Supplied material section start
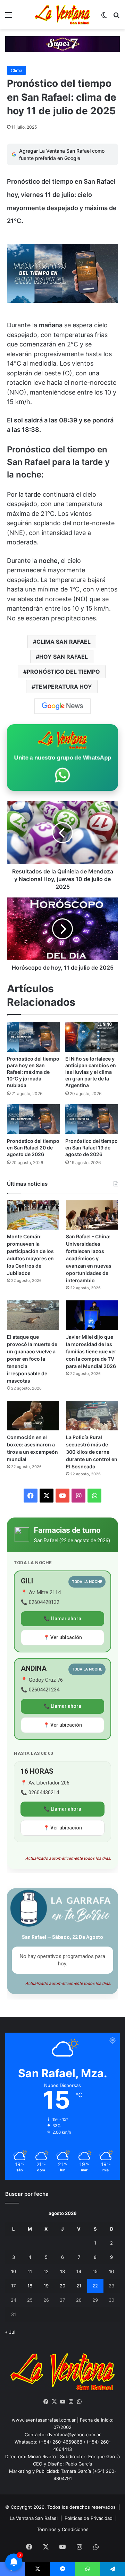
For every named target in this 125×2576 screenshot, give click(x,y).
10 (13, 2271)
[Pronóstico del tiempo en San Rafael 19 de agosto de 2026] (91, 1119)
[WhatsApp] (79, 2402)
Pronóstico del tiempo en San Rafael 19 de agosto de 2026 (91, 1147)
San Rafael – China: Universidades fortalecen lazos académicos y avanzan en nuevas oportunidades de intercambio (88, 1258)
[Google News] (62, 706)
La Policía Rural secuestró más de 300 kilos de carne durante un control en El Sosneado (91, 1451)
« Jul (10, 2332)
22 (95, 2285)
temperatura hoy (63, 686)
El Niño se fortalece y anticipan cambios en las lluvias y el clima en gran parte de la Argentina (90, 1072)
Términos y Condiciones (63, 2529)
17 (13, 2285)
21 (78, 2285)
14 (78, 2271)
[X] (54, 2402)
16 (111, 2271)
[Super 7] (62, 43)
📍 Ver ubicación (62, 1637)
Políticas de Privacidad (88, 2518)
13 (62, 2271)
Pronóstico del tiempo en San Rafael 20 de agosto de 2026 (33, 1147)
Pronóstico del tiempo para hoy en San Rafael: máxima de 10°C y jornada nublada (33, 1072)
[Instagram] (71, 2402)
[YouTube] (62, 2402)
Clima (16, 70)
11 (30, 2271)
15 (95, 2271)
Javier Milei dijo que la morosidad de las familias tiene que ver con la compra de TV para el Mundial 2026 (91, 1351)
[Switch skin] (104, 17)
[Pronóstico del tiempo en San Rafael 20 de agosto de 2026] (33, 1119)
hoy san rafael (63, 656)
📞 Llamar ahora (62, 1618)
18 (29, 2285)
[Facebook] (46, 2402)
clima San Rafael (63, 641)
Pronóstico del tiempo (63, 671)
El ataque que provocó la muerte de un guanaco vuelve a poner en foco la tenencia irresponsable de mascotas (32, 1359)
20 (62, 2285)
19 (46, 2285)
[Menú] (8, 17)
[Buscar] (116, 17)
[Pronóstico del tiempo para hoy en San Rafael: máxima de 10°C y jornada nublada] (33, 1037)
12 (46, 2271)
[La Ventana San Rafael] (62, 14)
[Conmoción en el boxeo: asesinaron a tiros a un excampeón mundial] (33, 1415)
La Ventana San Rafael (34, 2518)
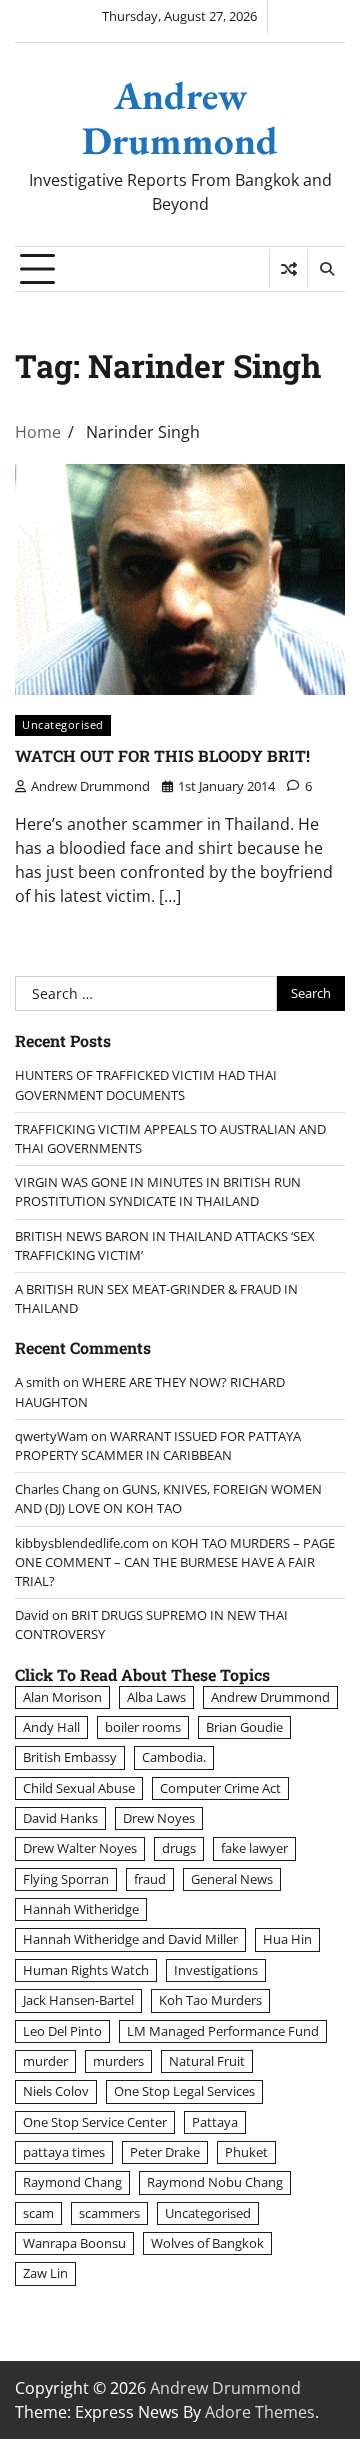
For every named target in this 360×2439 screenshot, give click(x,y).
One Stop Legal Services (184, 2091)
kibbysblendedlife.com (82, 1543)
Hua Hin (287, 1939)
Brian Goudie (244, 1727)
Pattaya (215, 2122)
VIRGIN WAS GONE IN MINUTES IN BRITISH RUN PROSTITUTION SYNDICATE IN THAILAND (158, 1191)
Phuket (246, 2152)
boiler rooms (143, 1727)
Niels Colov (56, 2091)
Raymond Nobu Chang (215, 2182)
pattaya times (64, 2152)
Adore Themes (260, 2412)
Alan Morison (62, 1697)
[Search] (326, 269)
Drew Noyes (159, 1818)
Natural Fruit (207, 2061)
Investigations (216, 1970)
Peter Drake (165, 2152)
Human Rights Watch (86, 1970)
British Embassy (70, 1757)
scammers (109, 2213)
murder (45, 2061)
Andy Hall (51, 1727)
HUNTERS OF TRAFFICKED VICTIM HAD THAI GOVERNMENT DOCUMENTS (146, 1084)
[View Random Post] (288, 269)
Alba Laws (156, 1697)
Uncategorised (63, 724)
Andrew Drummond (180, 118)
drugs (179, 1848)
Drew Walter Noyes (80, 1848)
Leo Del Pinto (62, 2031)
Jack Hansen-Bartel (78, 2000)
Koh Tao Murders (210, 2000)
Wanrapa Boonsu (74, 2243)
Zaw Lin (45, 2273)
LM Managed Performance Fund (223, 2031)
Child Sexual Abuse (79, 1788)
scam (38, 2213)
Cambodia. (174, 1757)
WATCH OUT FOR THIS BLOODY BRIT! (162, 755)
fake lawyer (254, 1848)
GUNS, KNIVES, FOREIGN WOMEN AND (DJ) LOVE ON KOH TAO (168, 1498)
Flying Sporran (66, 1879)
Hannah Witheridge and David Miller (130, 1939)
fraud (150, 1879)
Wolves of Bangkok (207, 2243)
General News (232, 1879)
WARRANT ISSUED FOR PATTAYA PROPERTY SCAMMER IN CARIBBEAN (158, 1445)
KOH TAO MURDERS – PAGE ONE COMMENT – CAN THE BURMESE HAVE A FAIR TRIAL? (175, 1562)
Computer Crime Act (220, 1788)
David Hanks (60, 1818)
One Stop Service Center (95, 2122)
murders (118, 2061)
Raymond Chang (72, 2182)
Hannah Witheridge (81, 1909)
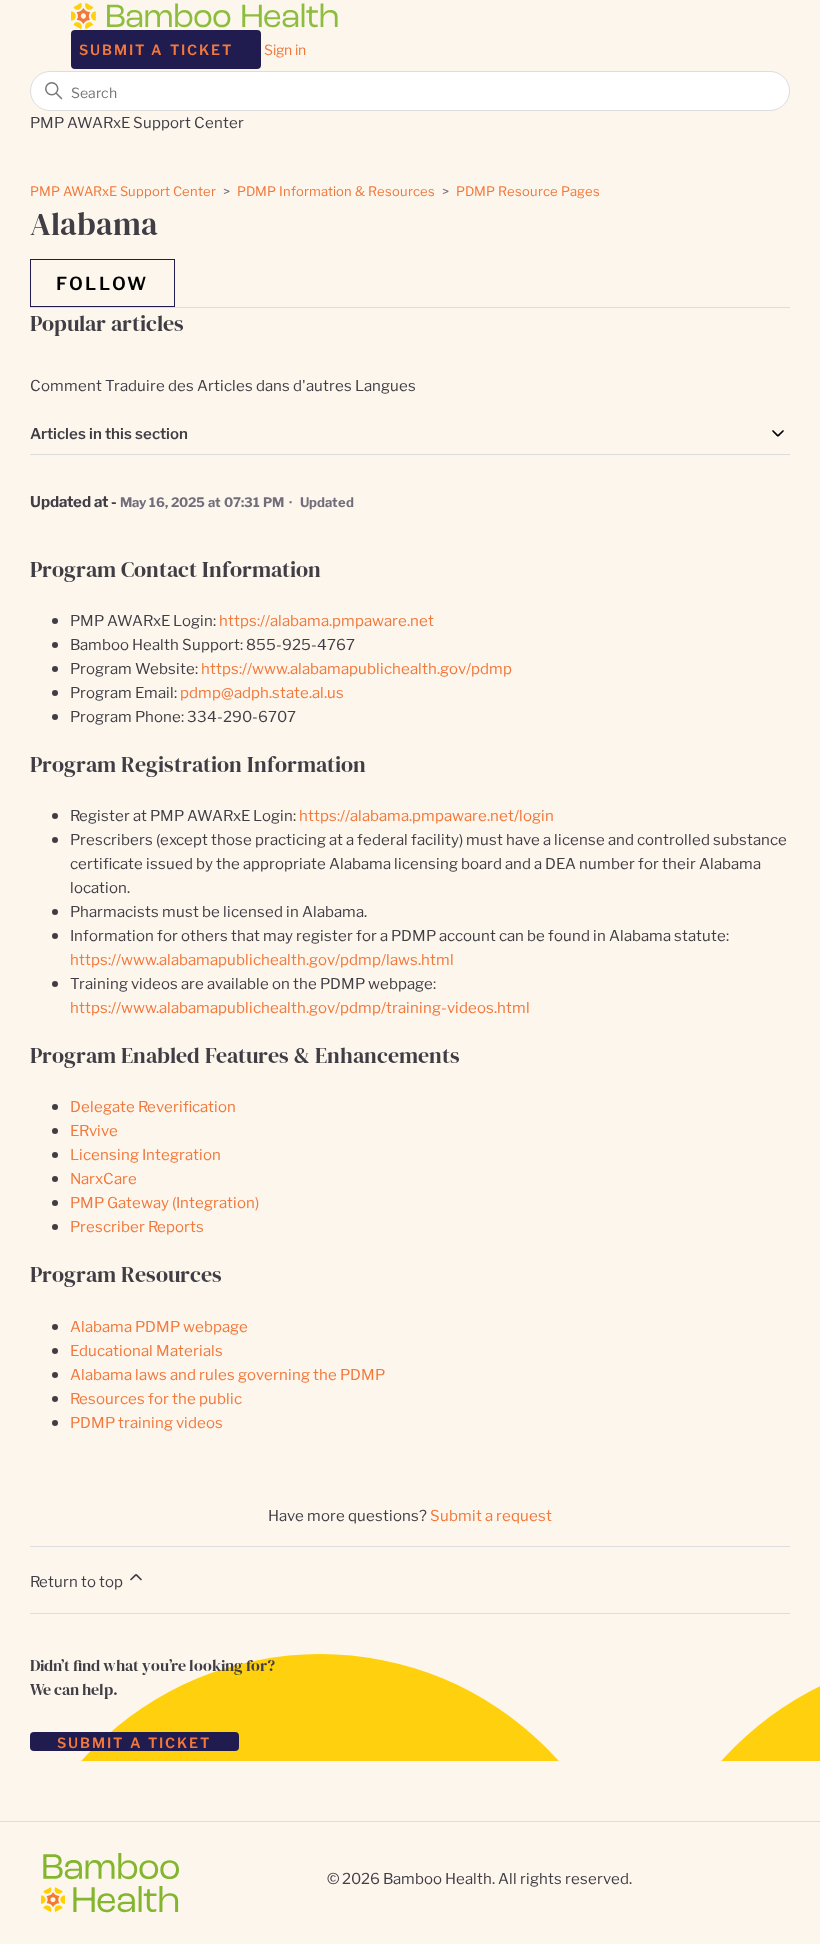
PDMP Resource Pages (528, 190)
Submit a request (491, 1514)
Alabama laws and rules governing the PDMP (227, 1373)
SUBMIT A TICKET (134, 1741)
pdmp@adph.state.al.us (262, 691)
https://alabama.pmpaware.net (326, 619)
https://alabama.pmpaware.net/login (426, 814)
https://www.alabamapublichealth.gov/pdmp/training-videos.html (300, 1006)
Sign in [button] (285, 48)
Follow (102, 281)
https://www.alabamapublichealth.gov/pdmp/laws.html (262, 958)
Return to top (78, 1580)
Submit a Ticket (156, 48)
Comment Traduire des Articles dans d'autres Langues (223, 384)
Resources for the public (156, 1397)
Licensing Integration (145, 1153)
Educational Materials (146, 1349)
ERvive (94, 1129)
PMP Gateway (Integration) (164, 1201)
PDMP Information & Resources (336, 190)
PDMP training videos (146, 1421)
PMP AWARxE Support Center (123, 190)
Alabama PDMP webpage (159, 1325)
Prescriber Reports (137, 1225)
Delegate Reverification (153, 1105)
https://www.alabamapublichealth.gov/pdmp (356, 667)
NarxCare (103, 1177)
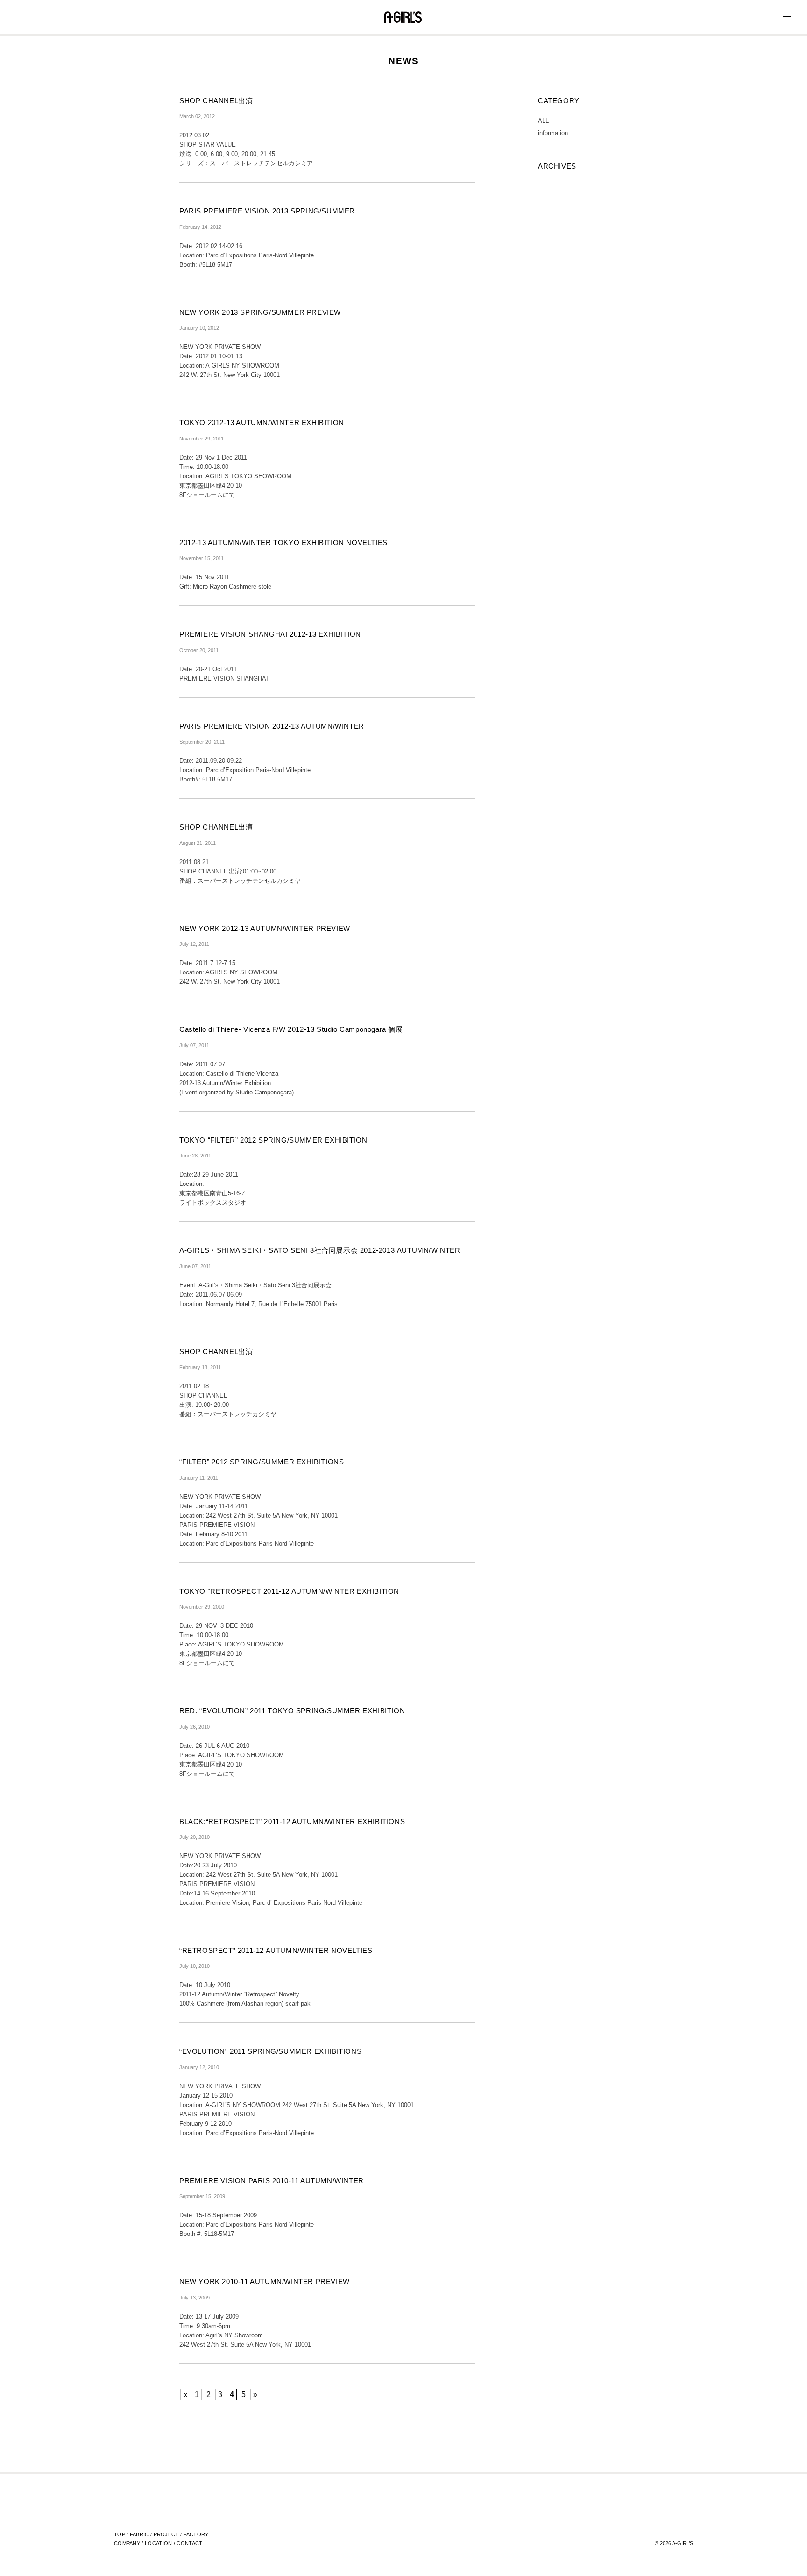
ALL (543, 120)
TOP (119, 2534)
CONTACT (189, 2543)
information (553, 132)
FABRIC (139, 2534)
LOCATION (158, 2543)
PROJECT (166, 2534)
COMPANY (127, 2543)
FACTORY (196, 2534)
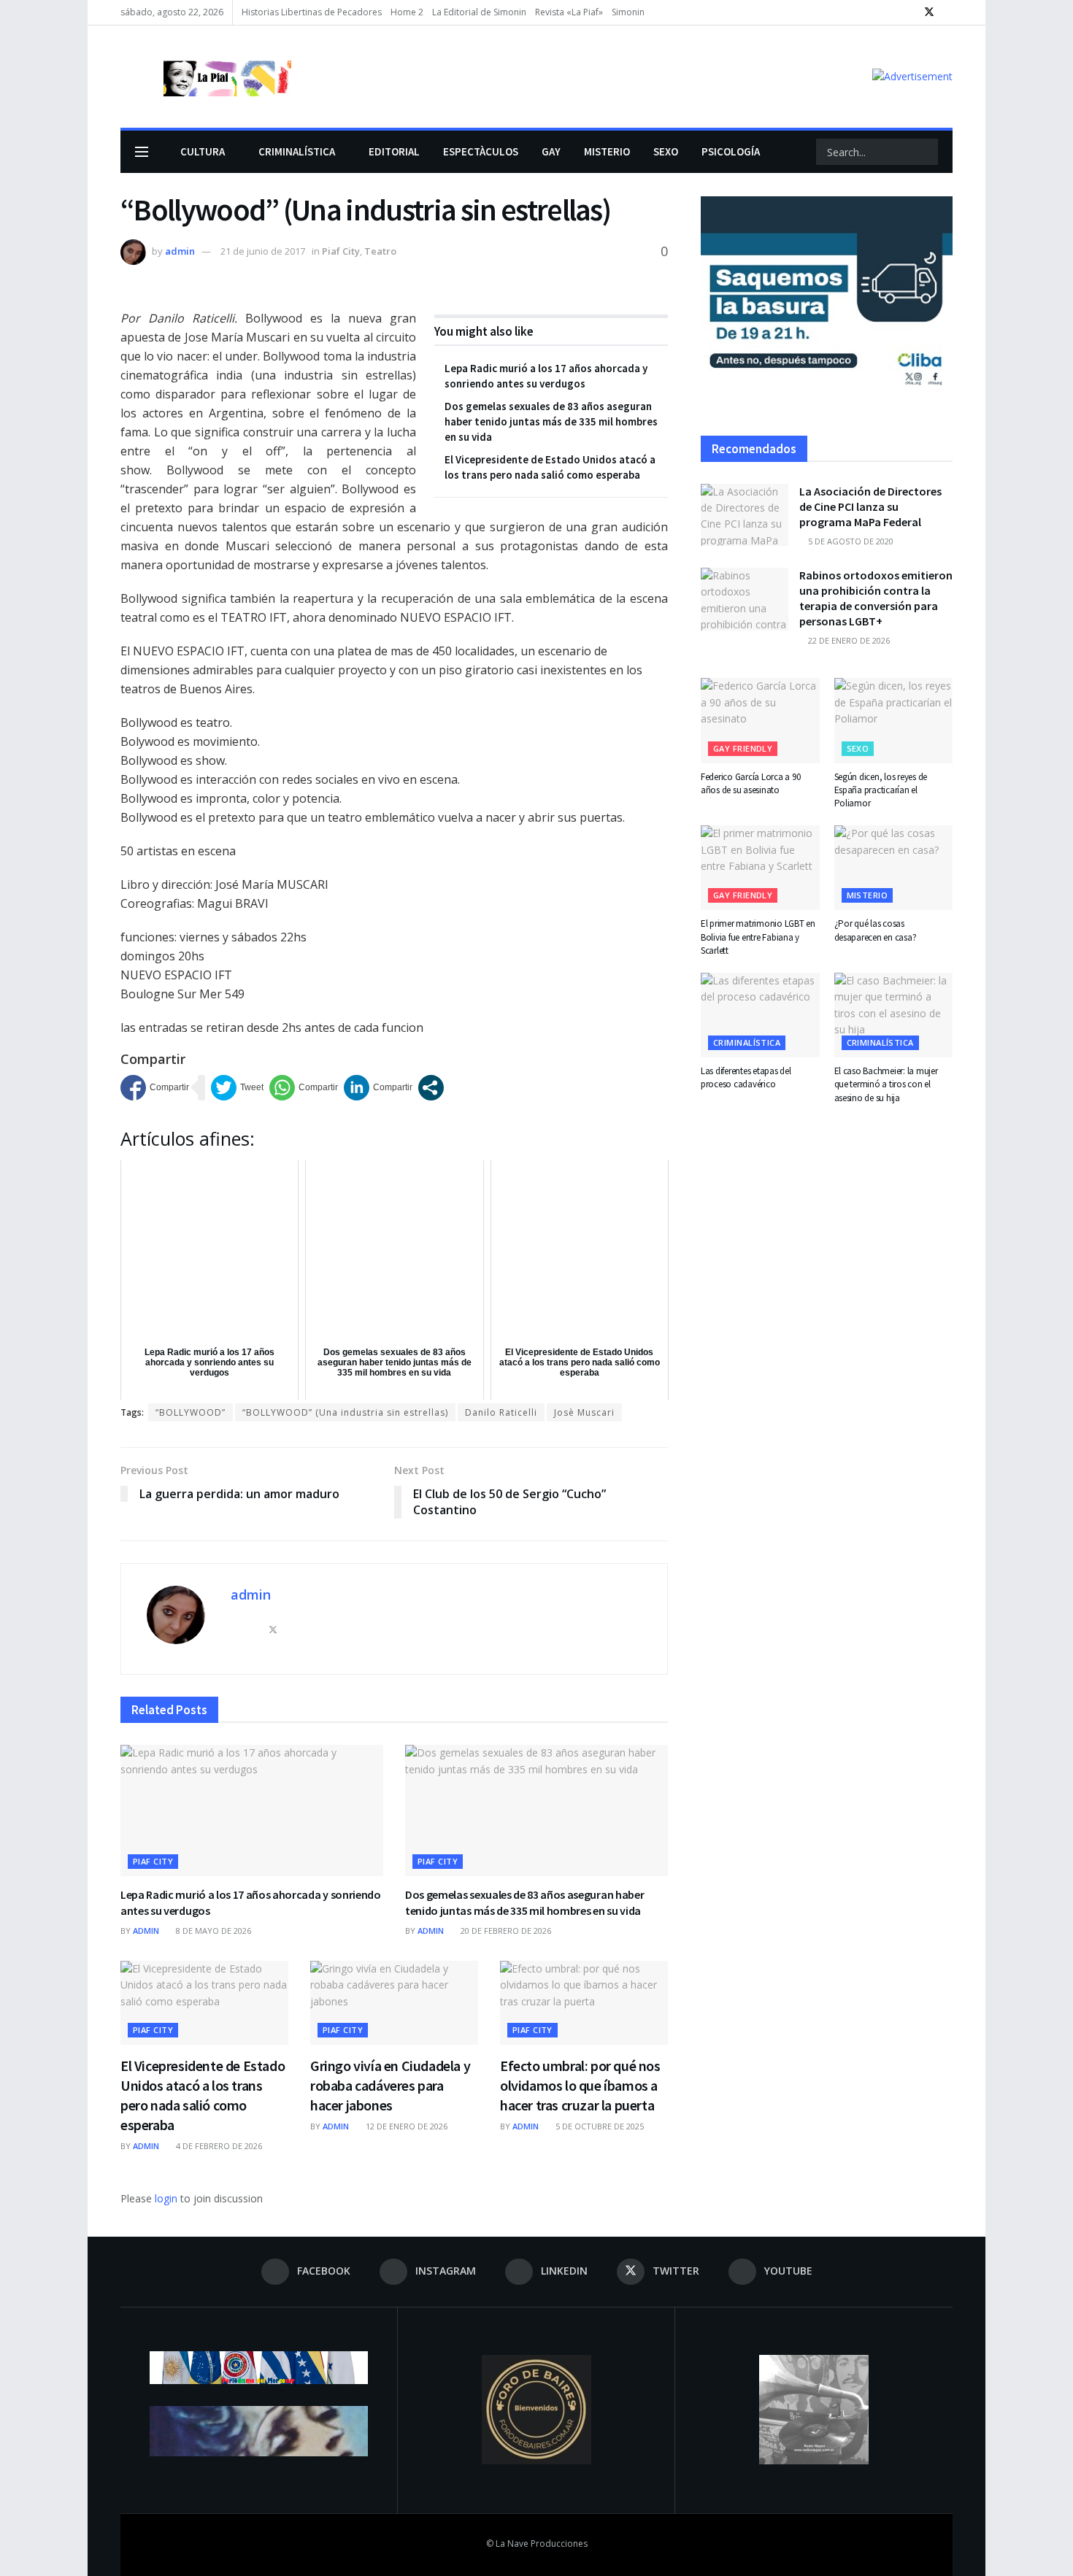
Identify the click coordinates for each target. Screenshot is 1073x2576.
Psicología (730, 151)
Supplied material section end
# Instructions to follow
In the listing above, which lines include the string "target"? Return every one of them.

# Answer space
For every named target in this 125×2576 screenshot, give click(x,y).
For every named target in this 360×2439 screenshot, give click(x,y).
Identify the click coordinates for each target. Screenshot is 1073x2576.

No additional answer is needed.